- Aim of the exercise -
Nothing is to be output except the lines from the one containing "Image resolution: width=1498" through the end of the material, each reproduced exactly.

- Supplied material -
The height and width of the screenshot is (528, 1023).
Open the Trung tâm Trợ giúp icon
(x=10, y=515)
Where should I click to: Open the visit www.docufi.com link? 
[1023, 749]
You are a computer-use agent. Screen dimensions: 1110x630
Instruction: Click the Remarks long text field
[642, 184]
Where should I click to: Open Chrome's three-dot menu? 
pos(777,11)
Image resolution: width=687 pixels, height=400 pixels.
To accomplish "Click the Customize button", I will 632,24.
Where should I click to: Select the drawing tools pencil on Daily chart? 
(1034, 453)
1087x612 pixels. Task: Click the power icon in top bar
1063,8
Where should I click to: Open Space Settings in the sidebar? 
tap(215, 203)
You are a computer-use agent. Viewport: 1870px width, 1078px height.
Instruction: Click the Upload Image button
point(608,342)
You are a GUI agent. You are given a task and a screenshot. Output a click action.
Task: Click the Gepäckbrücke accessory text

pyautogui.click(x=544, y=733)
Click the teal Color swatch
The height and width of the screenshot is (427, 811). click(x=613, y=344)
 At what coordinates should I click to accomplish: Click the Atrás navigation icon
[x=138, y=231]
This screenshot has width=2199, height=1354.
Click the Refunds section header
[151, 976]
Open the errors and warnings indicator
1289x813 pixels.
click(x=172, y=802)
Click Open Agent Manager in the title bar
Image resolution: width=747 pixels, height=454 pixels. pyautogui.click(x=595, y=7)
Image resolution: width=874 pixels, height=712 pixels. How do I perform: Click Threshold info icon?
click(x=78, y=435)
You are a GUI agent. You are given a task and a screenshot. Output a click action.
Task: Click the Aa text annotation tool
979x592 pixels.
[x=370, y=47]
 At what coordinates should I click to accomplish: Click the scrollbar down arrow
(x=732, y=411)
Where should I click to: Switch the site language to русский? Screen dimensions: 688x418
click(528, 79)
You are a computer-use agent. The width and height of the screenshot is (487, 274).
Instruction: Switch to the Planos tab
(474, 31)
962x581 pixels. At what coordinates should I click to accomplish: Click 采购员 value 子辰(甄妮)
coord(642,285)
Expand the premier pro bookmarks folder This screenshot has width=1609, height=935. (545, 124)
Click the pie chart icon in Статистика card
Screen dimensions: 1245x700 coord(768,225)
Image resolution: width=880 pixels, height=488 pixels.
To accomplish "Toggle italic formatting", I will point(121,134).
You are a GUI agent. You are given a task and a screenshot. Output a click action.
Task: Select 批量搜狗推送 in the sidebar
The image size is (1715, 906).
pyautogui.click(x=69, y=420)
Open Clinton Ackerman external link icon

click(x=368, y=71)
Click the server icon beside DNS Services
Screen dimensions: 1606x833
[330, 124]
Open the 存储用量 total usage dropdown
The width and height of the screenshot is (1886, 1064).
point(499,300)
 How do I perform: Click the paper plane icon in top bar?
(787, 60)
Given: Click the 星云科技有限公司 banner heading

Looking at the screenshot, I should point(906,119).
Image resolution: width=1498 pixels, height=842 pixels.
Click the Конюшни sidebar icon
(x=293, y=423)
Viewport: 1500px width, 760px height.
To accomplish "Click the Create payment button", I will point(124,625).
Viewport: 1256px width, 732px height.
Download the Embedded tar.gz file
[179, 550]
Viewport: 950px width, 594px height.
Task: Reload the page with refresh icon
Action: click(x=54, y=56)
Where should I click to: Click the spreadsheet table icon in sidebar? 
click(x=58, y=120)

- Reply -
Image resolution: width=1498 pixels, height=842 pixels.
Click the Конюшни sidebar icon
(x=293, y=423)
Viewport: 1500px width, 760px height.
To accomplish "Click the Create payment button", I will point(124,625).
Viewport: 1256px width, 732px height.
Download the Embedded tar.gz file
[179, 550]
Viewport: 950px width, 594px height.
Task: Reload the page with refresh icon
Action: click(x=54, y=56)
Where should I click to: Click the spreadsheet table icon in sidebar? 
click(x=58, y=120)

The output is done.